Exercise instructions: Look for the word "icon" in the entries and copy each line where it appears.

Data for this exercise:
====================

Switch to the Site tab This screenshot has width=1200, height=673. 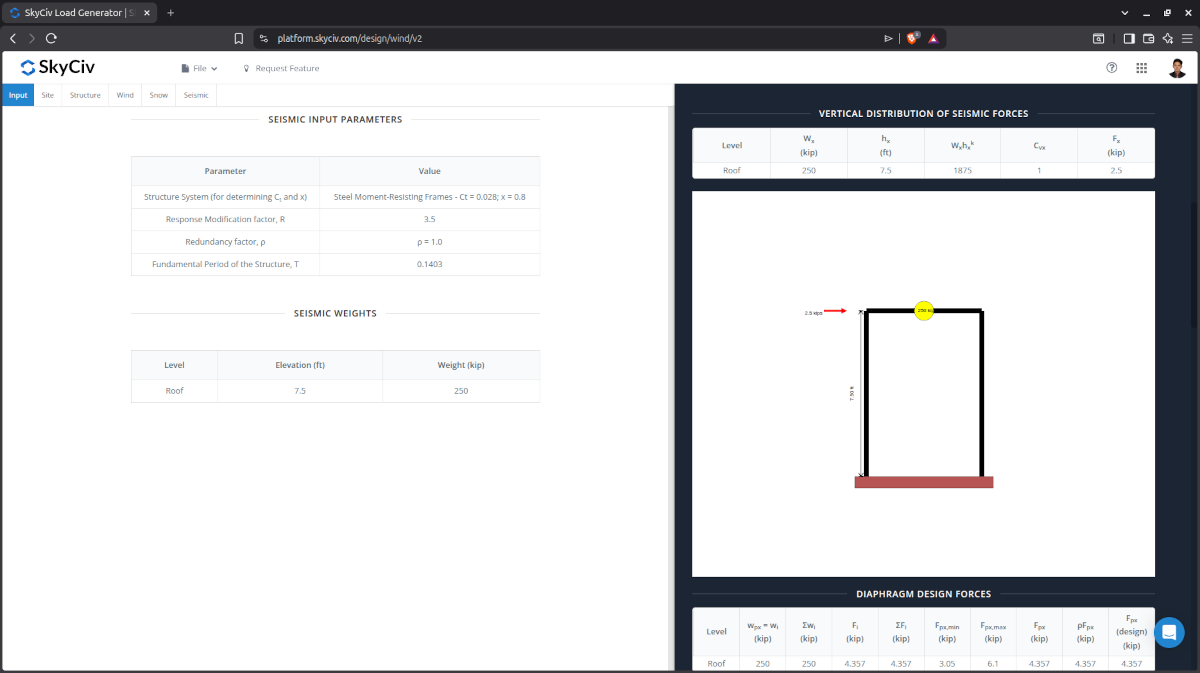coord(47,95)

====================

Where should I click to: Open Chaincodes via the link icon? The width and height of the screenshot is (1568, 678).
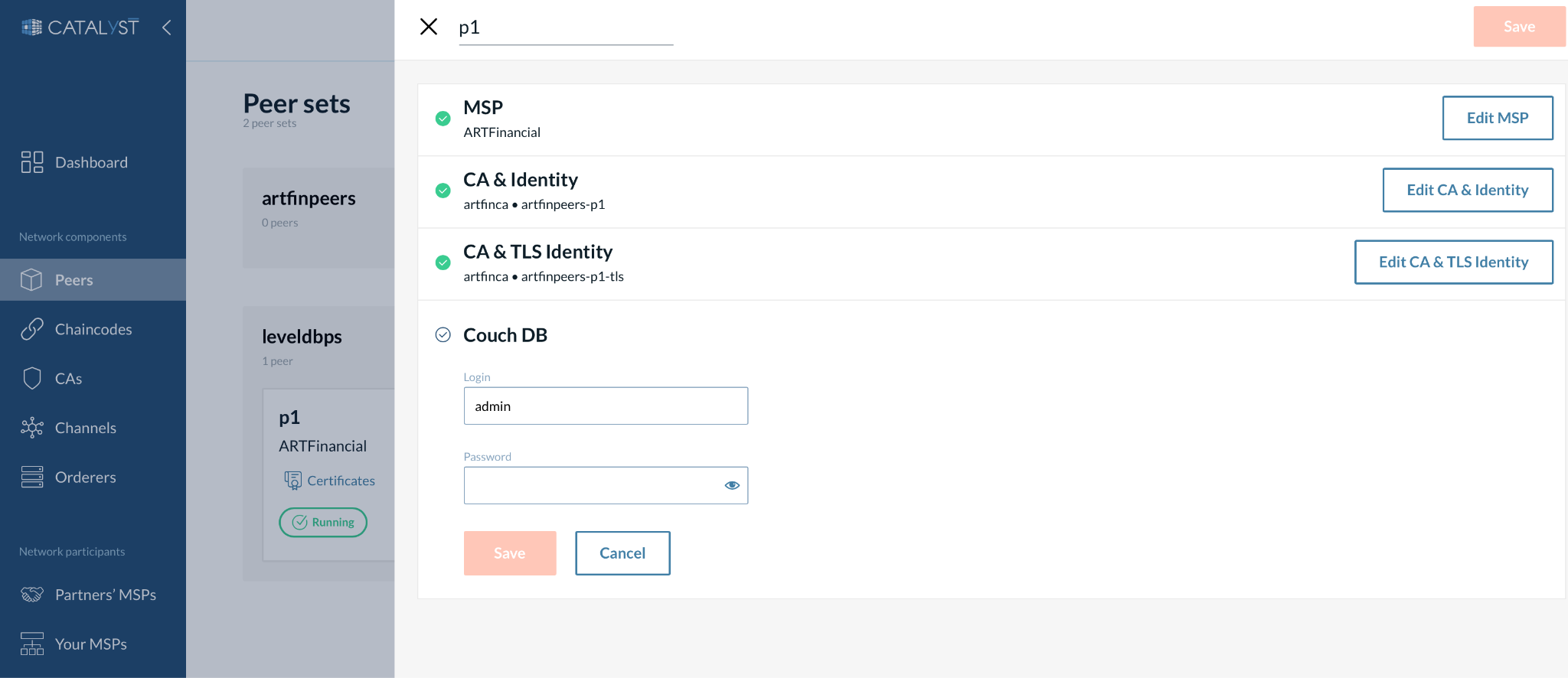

====================

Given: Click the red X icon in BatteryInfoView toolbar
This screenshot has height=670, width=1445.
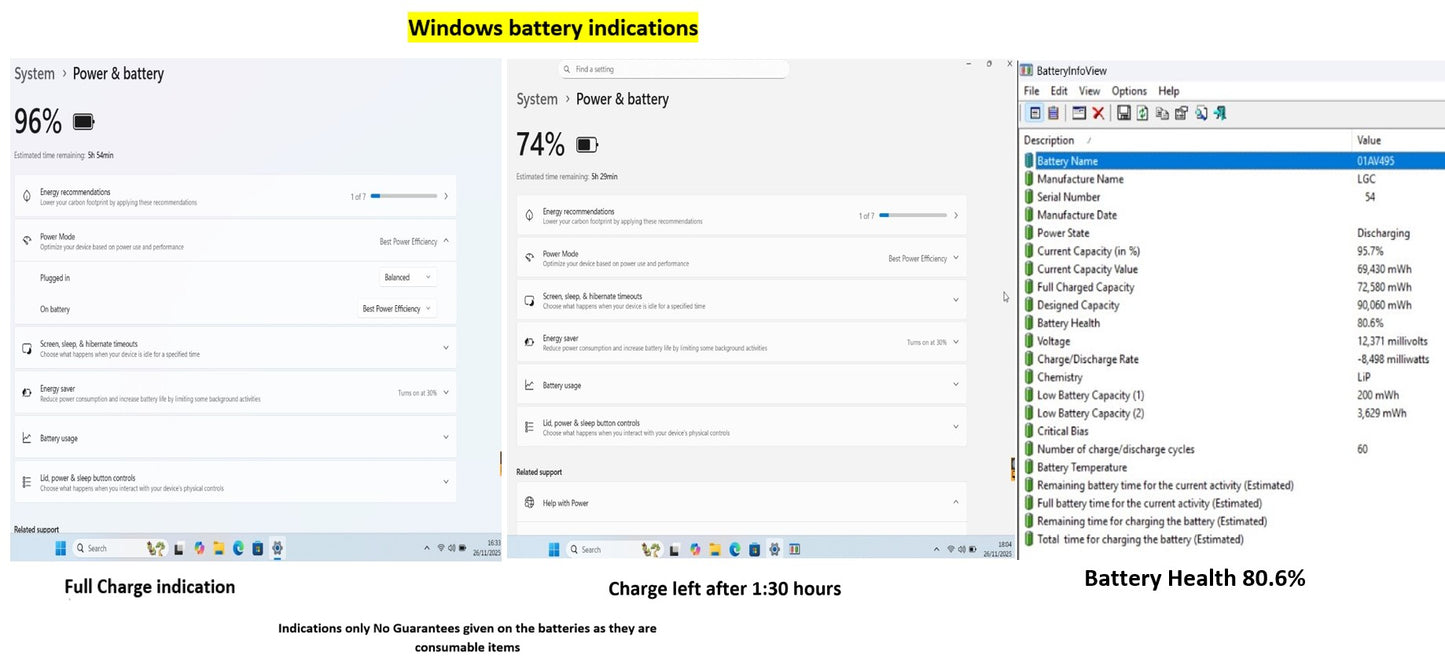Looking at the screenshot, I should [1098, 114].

====================

Output for this task:
Where should I click to: Open Chaincodes via the link icon? The width and height of the screenshot is (1568, 678).
Given: Click the red X icon in BatteryInfoView toolbar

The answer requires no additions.